Fellow grinders hold value really well. I'm seeing used Gen 2 Odes selling for $280-320 on the secondary market. Gen 1 Odes still go for $200-250. If you hate it (unlikely), you'll recoup most of your money.

This grinder was purchased independently and was not provided by Fellow.

Final Verdict

Alright, here's my honest take after four weeks and 250+ cups: the Fellow Ode Gen 2 is the best home grinder I've tested for filter coffee, period. But it's also weirdly limited and definitely expensive.
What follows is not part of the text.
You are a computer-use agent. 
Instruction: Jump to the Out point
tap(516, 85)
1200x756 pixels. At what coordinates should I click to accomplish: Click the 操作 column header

The grind quality is genuinely exceptional - those 64mm flat burrs are producing particle distribution I typically only see from $800+ commercial grinders. I'm getting 21-22% extraction yields on my V60s with beans that were maxing out at 19-20% on my Virtuoso+. The clarity and sweetness I'm achieving is transformative. When I brew an Ethiopian natural from Onyx or Cat & Cloud, I'm actually tasting those wild raspberry and jasmine notes instead of vague "fruitiness." That's not marketing BS, that's real performance difference you can measure with a refractometer and taste in the cup.
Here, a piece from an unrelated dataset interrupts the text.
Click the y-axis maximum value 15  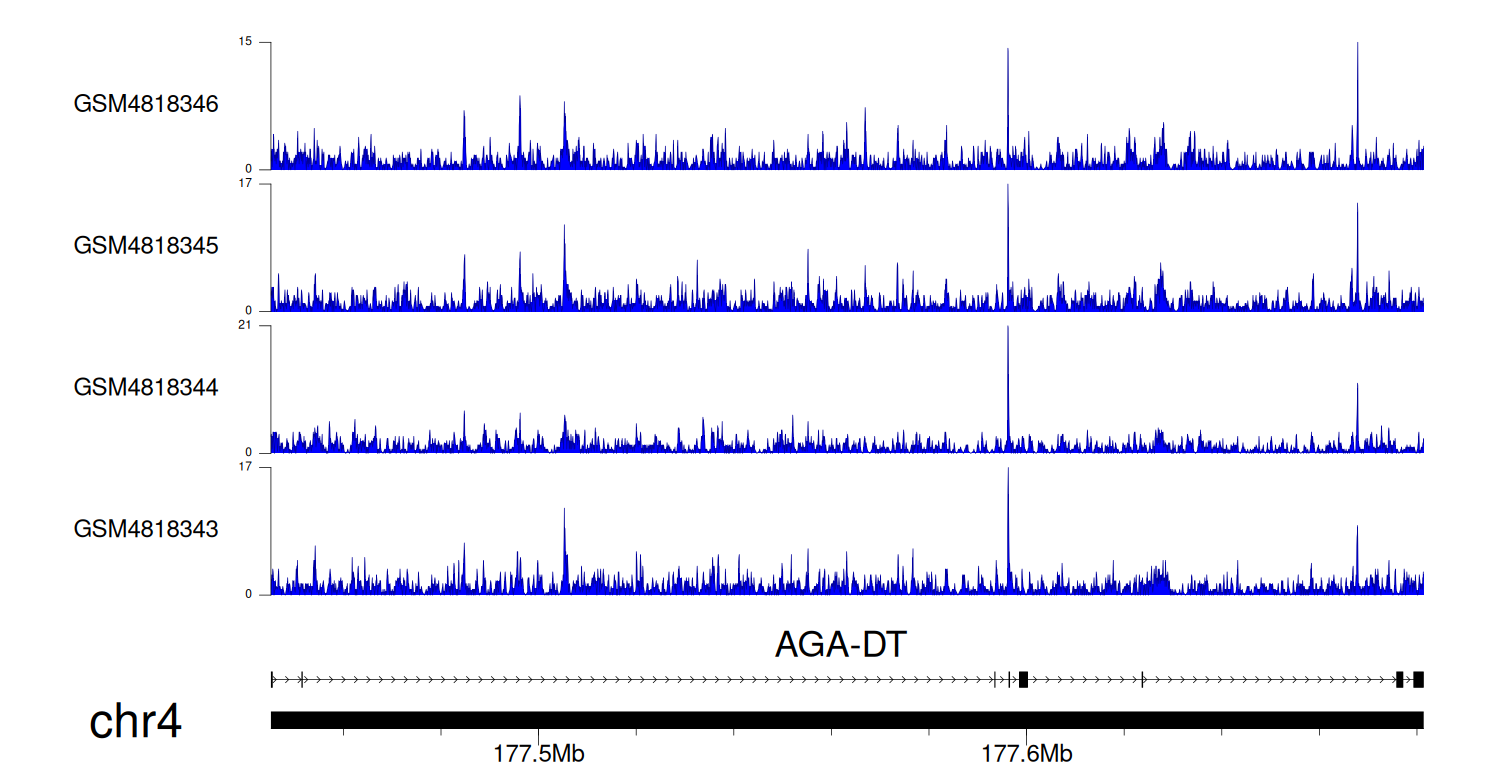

The retention is stupid low (0.3-0.5g), the workflow is elegant and fast (12-15 second grind time), it's whisper-quiet (65dB), and the design is gorgeous. Every morning when I walk into my kitchen, seeing the Ode Gen 2 on my counter makes me weirdly happy. Fellow nailed the user experience - one dial, one button, perfect coffee. Even my non-coffee-nerd friends can use it immediately.

BUT - and this is a big but - it can't do espresso (seriously, I tried, failed spectacularly), it costs $400-450 when capable budget grinders cost half that, and it only does filter coffee. The 80g hopper is tiny, static can be annoying in winter, and it's definitely overkill if you're drinking grocery store beans.

So who should buy this? Pour-over enthusiasts who are serious about specialty coffee and don't need espresso capability. If you've already invested in quality brewing equipment (nice kettle, scale, dripper), and you're buying $20-25 specialty beans, and you want to unlock what those beans can actually do - yeah, the Ode Gen 2 is worth it. It's genuinely the best filter coffee grinder for home use under $500.

Who should skip it? Anyone who needs espresso, anyone on a budget, anyone who wants one grinder to do everything, and anyone who mostly drinks dark roasts. If that's you, get the Baratza Encore ESP ($200) or the DF64 ($450) instead.

Personally? I'm keeping mine. It's become the centerpiece of my morning ritual, and the coffee I'm brewing has never tasted better. Yeah, it's expensive and limited, but sometimes specialized tools that do one thing perfectly are worth the premium.

If you're a filter coffee nerd like me and you're ready to take your pour-over game to the next level, the Fellow Ode Gen 2 will blow your mind. Just don't try to make espresso with it - trust me on that one.